Вот и славяне. Строятся они особняком, но в бою смешиваются с европейцами. Узнать их можно по легкосмертельным ранам…
Что такое? На многих нет кольчуг и лат при том, что это явно не вражий грабёж; они зачем-то сами вышли на поле в одних рубахах…
Разгадка вскоре врезалась в глаза — глубокими следами колёс, ведущими к разрушенному брустверу. Нос уловил в тумане привкус незнакомой гари — они переплавили доспехи в пушки, но те не помогли, а в следующем сражении трубы смерти будут палить в своих изобретателей!
Лёг на землю и отшвырнул прочь сознание, но оно вернулось быстро, освежённое, с хорошей мыслью: надо будет просто разредить строй, расставить бойцов так, чтоб у каждого было ещё пять шагов в любую сторону.
Сел и то ли вспомнил, то ли догадался, что пушки едва ли мечут камни, что их снаряды или сразу горят или вспыхивают при падении… Как бы их тушить?…
Встал, пошёл считать следы колёс. Нашёл своего злосчастного заместителя — враги нарочно прокатили трофей по его шее. Перешагнул…
Восемь. Немного. Могли некоторые сломаться при перегоне? — Да. Хорошо.
Но самое-то главное — двери: а вдруг!.. Ох, да какое там!.. Но вдруг?…
Они закрыты!!!
Ступени избиты, земля истоптана и взрыта, а у самых сомкнутых створ лежит единственный защитник — черноголовый парнишка, без доспехов, с этой тонкой, хрупкой с виду, как весенняя сосулька, шпагой, да и ту уже выпустил из руки, но сам цел — это можно объяснить лишь одним словом: безгрешный.
Полководец приподнял его, усадил. Спаситель Европы приоткрыл жалобные тёмно-серые глаза.
— Слава тебе, чистый дух!
— … Почему… они меня не убили?
— Потому что ты сам не убийца… Долго отбивался?
— … Нет,… не отбивался… — отказывал… Там был как будто мой отец. Он тоже умер?
— Если и да, среди врагов он не мог стоять: они не люди.
— … Я никогда и считал отца… человеком.
— Можно подумать, есть твари хуже людей.
— Разве те, напавшие на нас, — лучше?
— Пойдём внутрь, поговорим там. Оружия не забывай.
Полководец перекрестил дверь, и она открылась. Они вошли в тёмный, пещерный чертог. Тут шпага в руке молодого защитника засветилась и позволила добраться до длинного стола, обставленного лавками.
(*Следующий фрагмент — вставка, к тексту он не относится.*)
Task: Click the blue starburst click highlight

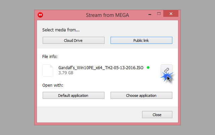Action: (x=167, y=77)
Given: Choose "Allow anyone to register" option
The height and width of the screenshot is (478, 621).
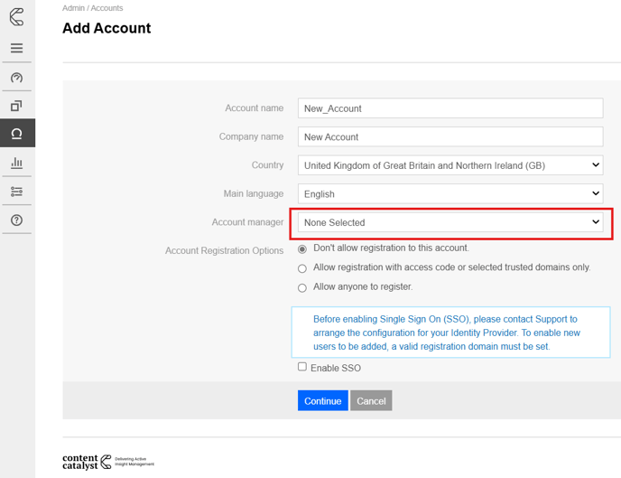Looking at the screenshot, I should (x=302, y=288).
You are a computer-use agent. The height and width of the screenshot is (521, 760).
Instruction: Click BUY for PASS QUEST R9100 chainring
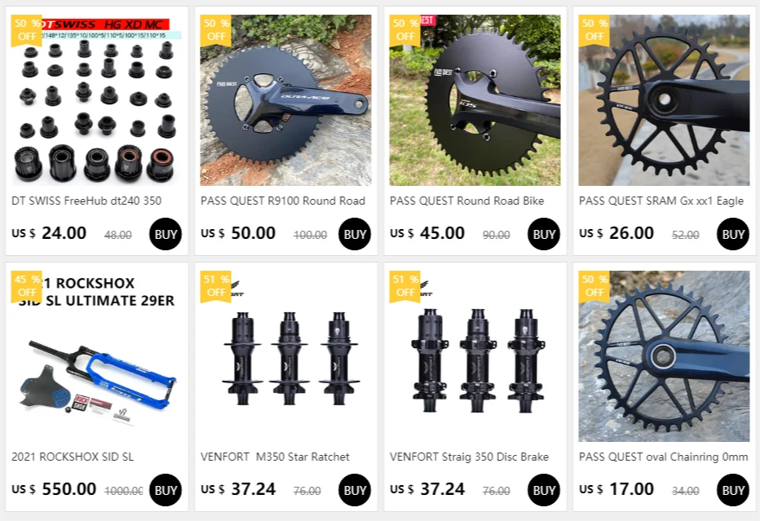click(x=354, y=234)
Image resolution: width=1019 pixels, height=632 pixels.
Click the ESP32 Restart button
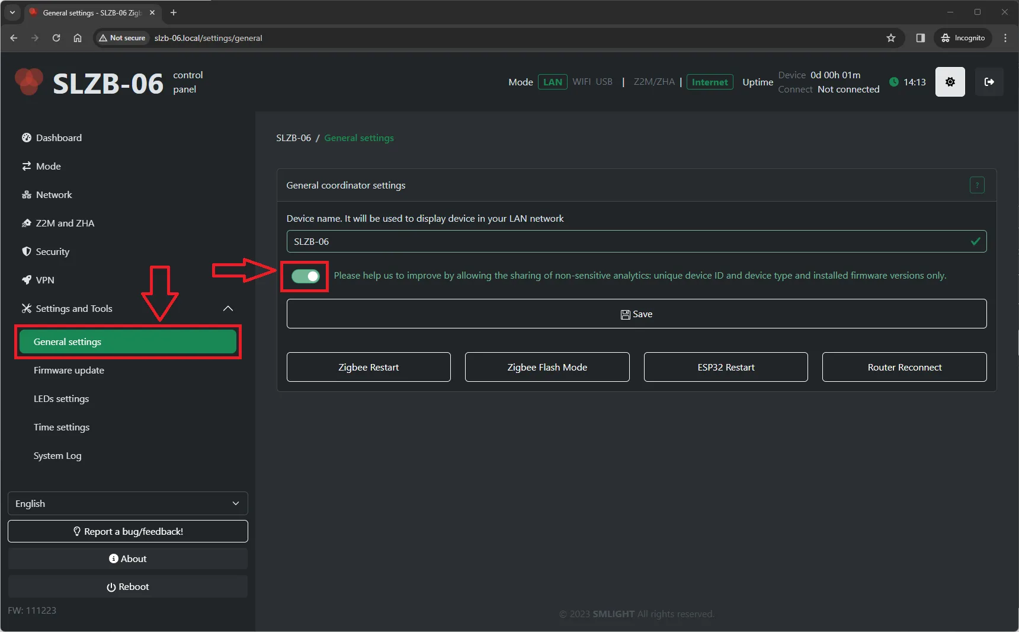(725, 367)
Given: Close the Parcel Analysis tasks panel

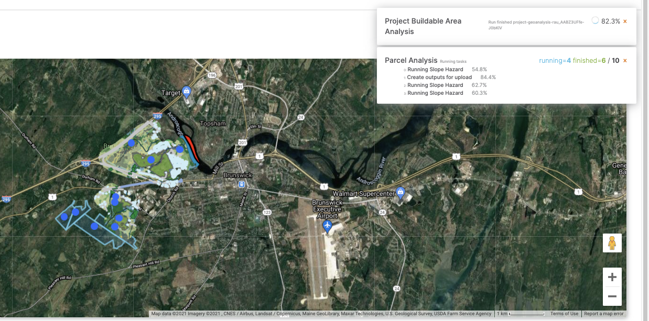Looking at the screenshot, I should [x=624, y=60].
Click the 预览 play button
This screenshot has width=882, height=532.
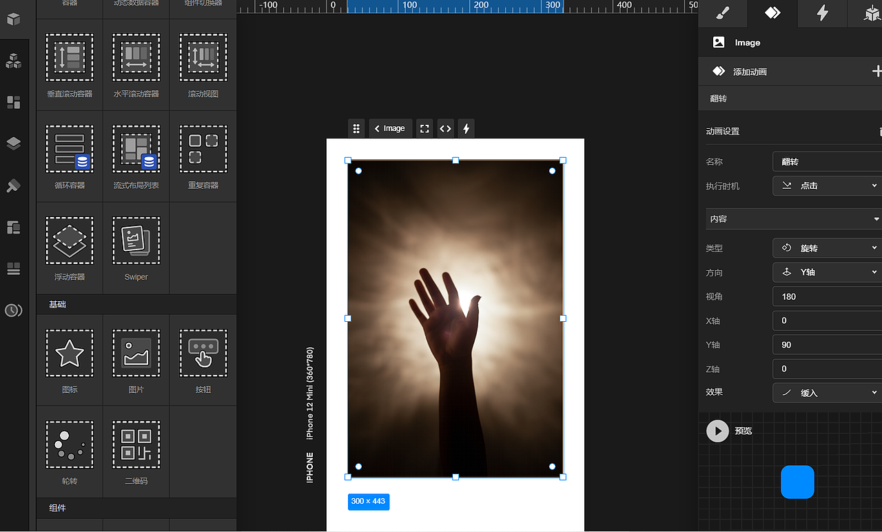717,431
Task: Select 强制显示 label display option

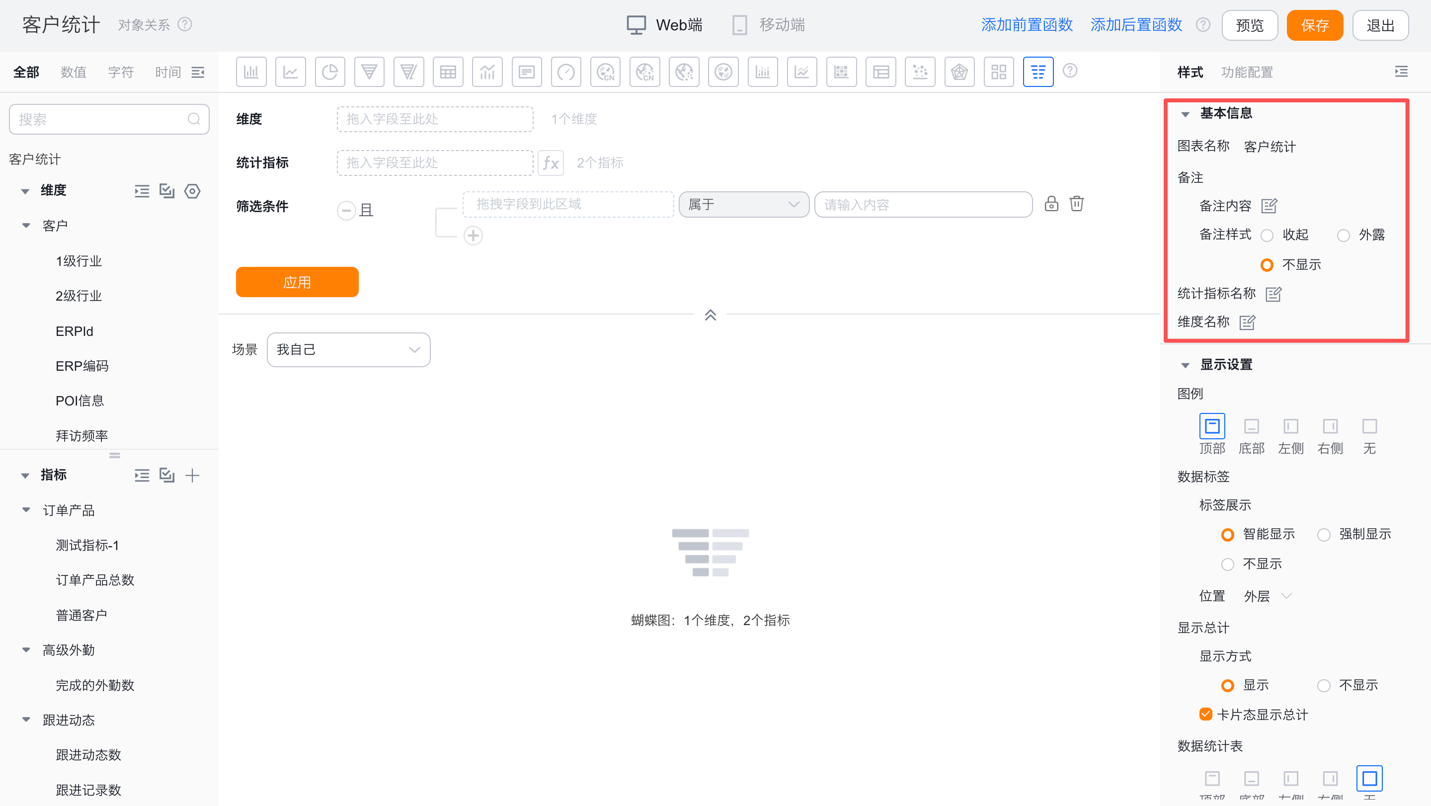Action: 1324,535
Сели друг напротив друга, а светящийся клинок воткнули в ближайший каменный столб, щербатый, щелистый, но крепкий, из тех, что подпирали потолок.
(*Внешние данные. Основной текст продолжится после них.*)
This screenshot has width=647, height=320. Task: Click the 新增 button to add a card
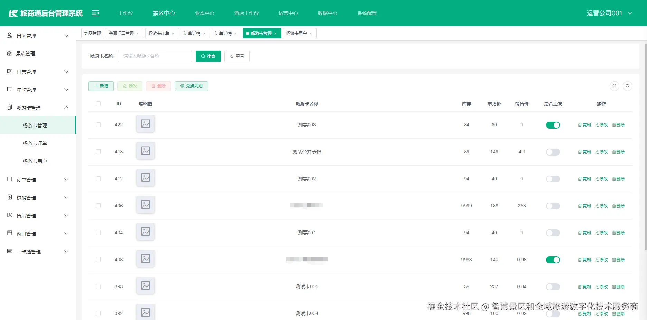[x=101, y=86]
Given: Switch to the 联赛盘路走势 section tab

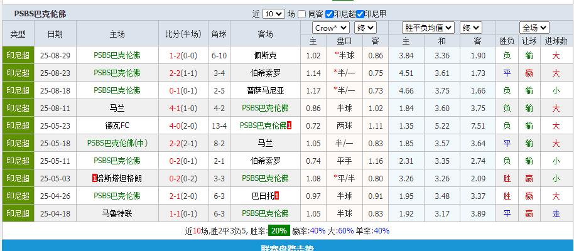Looking at the screenshot, I should coord(287,247).
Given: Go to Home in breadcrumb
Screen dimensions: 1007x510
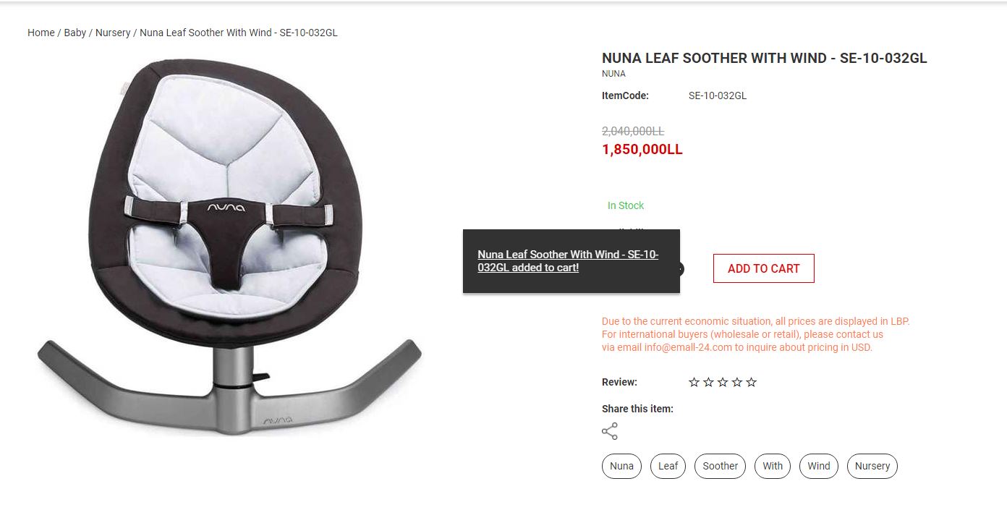Looking at the screenshot, I should [41, 33].
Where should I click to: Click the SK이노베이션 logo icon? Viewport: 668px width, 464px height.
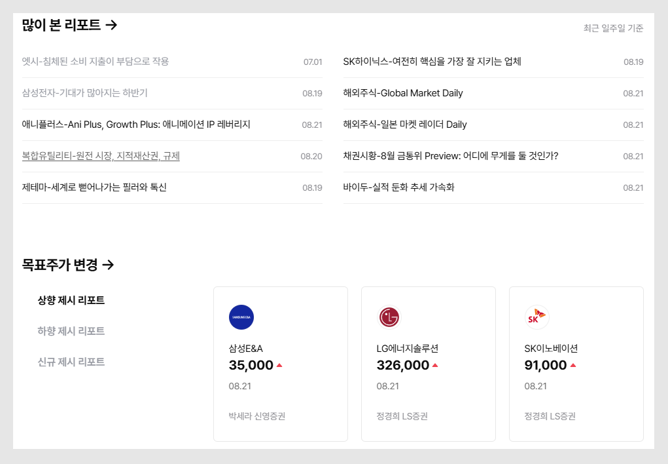(536, 317)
— Смотрю на тебя, и кажется, что видел раньше. Как тебя зовут?
— Фредерик Тайфер.
— Вот и имя знакомо. Уж не ты ли первым бросил копьё при Хейстингсе, когда французы пошли захватить Британию?
— Я??…
— Ты забыл. Но тебя узнать нетрудно. Дух человека похож на луну, чья каждая новая ночь — это каждая новая жизнь в Царстве Лжи: как луна растёт и убывает, так и дух набирает сил, побуждает человека к большим и большим делам, а затем слабеет; в начале и конце духовного месяца ты даже рождаться не успевал, умирал в утробе; чуть дальше от начала или конца — проживал совсем недолго, или попусту. Зато на век полноты приходятся подвиги, по которым тебя запомнят на долгое время — таким стал для тебя одиннадцатый от Рождества Христова, но и ночь последней твоей жизни была светлой, Фредерик Тайфер… Расскажи, что тут произошло без меня.
— Наполеон собрал армию, рассказал про новое оружие, уговорил снабдить его железом, научил литейщиков…
— Неужели никто не противился?
— На каком основании?… Когда на меня надели кольчугу, мне это показалось странным: на земле уже давно так не воюют… Он сравнил твоё войско с оравой варваров…
— Вы думаете, что мы не мастерим себе мушкетов и пищалей по глупости и дикости?… Что я от одной придури рву и жгу все чертежи огнебойных машин, какие мне приносят новопреставленные оружейники? Что я не в силах уразуметь устройство винтовки?… Природа наших врагов не позволяет нам менять мечи и луки на ружья и пушки. Демоны ничего не могут изобрести, но они сразу присваивают все наши новшества и идут с ними против нас.
— Но если всё-таки пытаться сравнять силы…
— Они в достаточном равновесии. Демоны — это не что-то само по себе, они — наше же отчуждённое и воплощённое зло, поэтому нас никогда не будет больше, чем их; их желание убить нас — справедливо… Как раньше называли воинов? — пшеницей воронов. А сейчас? — пушечным мясом. Здесь всё именно так. Мы — трава для покоса. И только такие, как ты, действительно дарят живым мирные кончины.
— Я готов остаться и вновь отстоять…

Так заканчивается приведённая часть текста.